Students investigate the purpose and structure of the U.S. federal court system. They will be in groups of three, and then independently research their assigned court (e.g., federal district court, circuit court of appeals, or the Supreme Court).
Before the Activity
See the attached Activity PDF file for detailed instructions for this activity.
Print the appropriate pages from the Activity for your class.
Install the NoteFolio (tm) and Timespan(tm) Apps on the students' graphing calculators following the attached instructions.
Place students into groups of three. Assign each student a number from one to three within his/her group. They will research in detail the court that corresponds to the number they were assigned: 1-Federal Courts, 2-Court of Appeals, 3-Supreme Court.
During the Activity
Distribute the appropriate pages from the Activity to your class
Follow the procedures outlined in the Activity
Examine the origins and continuing influence of key ideals of the democratic republican form of government, such as individual human dignity, liberty, justice, equality, and the rule of law.
Explain the purpose of government and analyze how its powers are acquired, used, and justified.
Evaluate the makeup of the federal judiciary and the powers of federal courts.
Participate in a Socratic Seminar in which the implications of judicial review are assessed. For purposes of this lesson, a Socratic Seminar is a group discussion where the instructor asks broad discussion questions to stimulate student thinking. The class is to have a discussion of the important topic by integrating any primary and secondary material utilized by the instructor.

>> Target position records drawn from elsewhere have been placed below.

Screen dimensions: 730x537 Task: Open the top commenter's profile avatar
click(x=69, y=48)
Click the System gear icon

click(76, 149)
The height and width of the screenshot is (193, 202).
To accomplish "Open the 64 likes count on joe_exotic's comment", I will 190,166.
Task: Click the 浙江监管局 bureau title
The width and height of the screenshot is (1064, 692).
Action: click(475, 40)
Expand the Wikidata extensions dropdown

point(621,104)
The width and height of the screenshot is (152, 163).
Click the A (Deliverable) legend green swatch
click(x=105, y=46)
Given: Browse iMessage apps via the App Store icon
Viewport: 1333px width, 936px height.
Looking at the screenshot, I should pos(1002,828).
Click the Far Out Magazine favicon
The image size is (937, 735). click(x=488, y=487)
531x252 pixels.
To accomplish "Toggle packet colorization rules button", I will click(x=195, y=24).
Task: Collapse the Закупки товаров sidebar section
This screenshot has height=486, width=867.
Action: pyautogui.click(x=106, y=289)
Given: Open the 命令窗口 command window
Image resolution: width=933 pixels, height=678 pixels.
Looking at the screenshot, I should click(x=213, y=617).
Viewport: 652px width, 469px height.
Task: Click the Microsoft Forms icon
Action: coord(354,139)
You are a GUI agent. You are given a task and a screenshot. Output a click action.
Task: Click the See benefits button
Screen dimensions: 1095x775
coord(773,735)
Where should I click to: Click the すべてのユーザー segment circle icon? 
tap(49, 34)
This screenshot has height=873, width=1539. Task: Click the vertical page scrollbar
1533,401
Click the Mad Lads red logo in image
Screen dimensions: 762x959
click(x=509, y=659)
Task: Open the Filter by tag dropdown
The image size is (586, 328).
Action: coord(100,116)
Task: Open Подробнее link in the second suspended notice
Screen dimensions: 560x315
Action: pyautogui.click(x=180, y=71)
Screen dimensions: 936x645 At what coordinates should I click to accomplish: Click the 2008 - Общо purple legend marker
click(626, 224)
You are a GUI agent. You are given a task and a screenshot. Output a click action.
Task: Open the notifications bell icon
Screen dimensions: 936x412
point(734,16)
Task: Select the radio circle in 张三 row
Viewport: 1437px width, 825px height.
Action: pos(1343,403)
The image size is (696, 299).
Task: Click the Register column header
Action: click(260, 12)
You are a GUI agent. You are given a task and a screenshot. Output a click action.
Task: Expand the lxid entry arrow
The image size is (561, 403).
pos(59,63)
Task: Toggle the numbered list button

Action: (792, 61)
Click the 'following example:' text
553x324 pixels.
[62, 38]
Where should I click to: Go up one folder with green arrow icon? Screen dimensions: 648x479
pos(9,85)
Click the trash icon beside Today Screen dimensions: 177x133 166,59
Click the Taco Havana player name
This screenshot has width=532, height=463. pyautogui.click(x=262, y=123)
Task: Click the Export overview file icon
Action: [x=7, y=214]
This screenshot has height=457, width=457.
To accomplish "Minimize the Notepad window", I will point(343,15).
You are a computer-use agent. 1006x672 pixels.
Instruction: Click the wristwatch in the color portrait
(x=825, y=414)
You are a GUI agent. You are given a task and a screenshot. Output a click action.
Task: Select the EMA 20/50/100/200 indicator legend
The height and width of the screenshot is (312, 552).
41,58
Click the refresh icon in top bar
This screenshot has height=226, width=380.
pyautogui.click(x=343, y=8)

Write a persuasive essay in which the student takes on the role of a delegate who is in charge of creating a new federal judiciary.
After the Activity
Ask the individual groups to discuss their federal court timelines. Use the TI-Navigator(tm) classroom network to collect the students' files and display each group's timeline. Ask the class to discuss aspects that may have been omitted. Create a timeline with the entire class, which can be used as a study aid for a later test or quiz.